Alberto Savoia, the CTO and co-founder of Agitar software, talks about their new AgitarOne, a tool for dealing with what some call "the steaming pile of legacy code". Legacy in this context is the code hasn't been unit tested. Agitar's new tool allows full automation to aid in testing of new and legacy code. Out of the box, AgitarOne generates basic unit tests for at least 80% of the code in a project in a matter of hours, even if the sources for some of the classes aren't available. Development teams can then reduce the risk of changing business applications and focus their energy on optimizing the tests and generating new application logic.

Agitar also offers a free service, Junit Factory, for automatic generation of Java code JUnit tests that characterize specific code behavior. JUnit Factory has the same underlying technology as AgitarOne, but only provides JUnit generation; it's a good way of gauging this technology's capabilities.

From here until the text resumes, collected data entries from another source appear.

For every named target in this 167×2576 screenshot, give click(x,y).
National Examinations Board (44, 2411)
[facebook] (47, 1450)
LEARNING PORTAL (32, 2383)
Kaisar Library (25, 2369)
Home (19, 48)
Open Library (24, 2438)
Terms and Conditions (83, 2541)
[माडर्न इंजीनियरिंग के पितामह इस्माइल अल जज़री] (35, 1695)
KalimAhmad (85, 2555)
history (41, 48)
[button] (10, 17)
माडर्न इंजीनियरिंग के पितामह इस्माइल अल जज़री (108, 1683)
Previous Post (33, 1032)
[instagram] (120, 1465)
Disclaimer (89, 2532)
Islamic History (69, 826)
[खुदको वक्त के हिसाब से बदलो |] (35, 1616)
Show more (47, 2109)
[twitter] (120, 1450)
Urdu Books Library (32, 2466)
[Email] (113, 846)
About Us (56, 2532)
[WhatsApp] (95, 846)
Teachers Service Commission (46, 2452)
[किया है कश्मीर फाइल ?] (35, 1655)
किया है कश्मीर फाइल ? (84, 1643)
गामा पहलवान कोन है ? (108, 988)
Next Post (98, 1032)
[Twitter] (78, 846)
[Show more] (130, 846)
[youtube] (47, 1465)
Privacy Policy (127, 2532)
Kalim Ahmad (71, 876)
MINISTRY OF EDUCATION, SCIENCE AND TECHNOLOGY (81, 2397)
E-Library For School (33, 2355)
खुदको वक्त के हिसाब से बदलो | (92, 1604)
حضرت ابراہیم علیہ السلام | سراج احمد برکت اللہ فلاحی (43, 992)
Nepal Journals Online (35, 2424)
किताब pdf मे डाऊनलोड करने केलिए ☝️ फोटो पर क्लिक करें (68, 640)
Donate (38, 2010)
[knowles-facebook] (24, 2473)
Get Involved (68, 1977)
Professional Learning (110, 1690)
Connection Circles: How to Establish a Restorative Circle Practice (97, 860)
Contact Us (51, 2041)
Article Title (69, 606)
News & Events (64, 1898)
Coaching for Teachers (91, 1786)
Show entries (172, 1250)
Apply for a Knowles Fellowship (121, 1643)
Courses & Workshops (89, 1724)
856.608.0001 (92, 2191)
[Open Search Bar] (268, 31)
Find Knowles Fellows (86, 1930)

The tools only take you so far since they generate tests that characterize the actual behavior of the code. Alberto shares his wisdom with us on how to develop an all-encompassing approach to testing in his book The Way of Testivus (PDF download, 500 KB), also available in paper upon request from Agitar Software.

Alberto Savoia co-founded Agitar in June 2002. Before Agitar, he worked at Google as the engineering manager in charge of the highly successful and profitable ads group. In October 1998 he co-founded and became CTO of Velogic, Inc., the pioneer in Internet performance and scalability testing, acquired by Keynote Systems in 2000. You can learn more from Alberto in his blog, hosted at Artima.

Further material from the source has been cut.